Village and parish in Hampshire, England

Godshill is a village and civil parish and in New Forest National Park in Hampshire, England. It is about 1 + 1/2 miles east of the town of Fordingbridge and 10 miles south of the city of Salisbury.

==Description==
Godshill is a small village, scattered on either side of the B3078 road east of Fordingbridge. The village is generally 18th and 19th century in date, with a number of cob-and-thatched cottages intermixed with brick-with-slate-roof buildings. The village pub is known as "The Fighting Cocks" because there was once a cockpit here. The village cricket pitch of Godshill Cricket Club is half a mile east of Godshill village, surrounded by the gorse and heather of the New Forest. Godshill is also the location of the Sandy Balls holiday park.

==History==
People have lived in the Godshill area since prehistoric times. On Cockley Hill, east of Godshill, an earth pit, used for boiling water, has been discovered dating from the Bronze Age, around 3000 years ago. Half a mile west of the village is the Iron Age fort of Frankenbury Camp. The east bank of the River Avon at Armsley, in the north-west of the parish, has yielded evidence of Iron Age and Roman era occupation. Four coins of the Durotriges tribe were found in 1959 together with a bronze fibula.
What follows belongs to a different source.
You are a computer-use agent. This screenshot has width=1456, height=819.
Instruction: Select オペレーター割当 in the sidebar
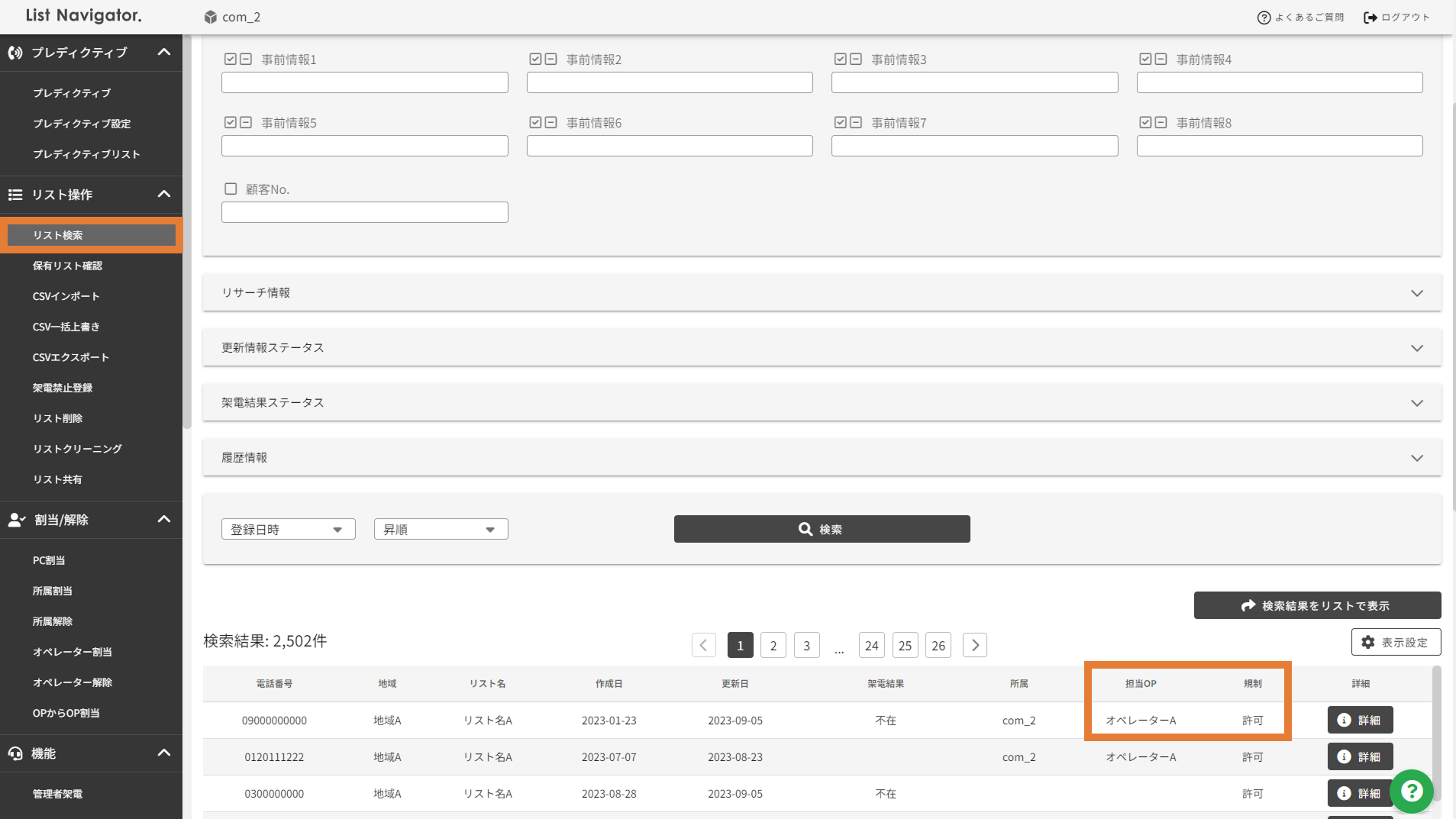pos(73,652)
Excavations have also found glazed pottery from the 1st or 2nd century AD, as well as evidence of metal-working.

Godshill is not mentioned in the Domesday Book. One New Forest location listed as Godesmanescamp was erroneously identified by antiquarians as Godshill, and as a consequence, the name Godesmanescamp mistakenly appeared on some Ordnance Survey maps as an alternative name for Frankenbury Camp. About one mile northwest of Godshill, (although within the parish of Woodgreen) is Castle Hill, which is said to be the only likely relic of a Norman fortification in the New Forest.

In 1571 the so-called manor of Godshill was sold by Henry Earl of Arundel, John Lord Lumley and Joan his wife, eldest daughter of the earl, to a certain Reginald Howse. Some years later Robert Howse, who seems to have been a son of Reginald, sold it to William Dodington, from which date it descended with Breamore.

Historically, Godshill village was a tithing of Fordingbridge parish. The population of the village in the mid-19th century was around 100 people, although census counts in the 19th century are somewhat variable because Godshill Wood was often used as a Gypsy camp. It is related that Gypsy women used to go alone to a particular holly tree in a sheltered spot along Godshill Ridge to give birth.

In 1868 a new civil parish called Ashley Walk was created, which incorporated much of what is now the eastern half of the current parishes of Godshill and Hyde; the new parish did not include Godshill village, which remained part of Fordingbridge. The civil parish of Ashley Walk lasted until 1932.

To the west of the village is the estate known as Sandy Balls, which is now a holiday park owned by the Westlake family. Before World War II, Sandy Balls was the headquarters of the Scouting-like movement known as the Order of Woodcraft Chivalry.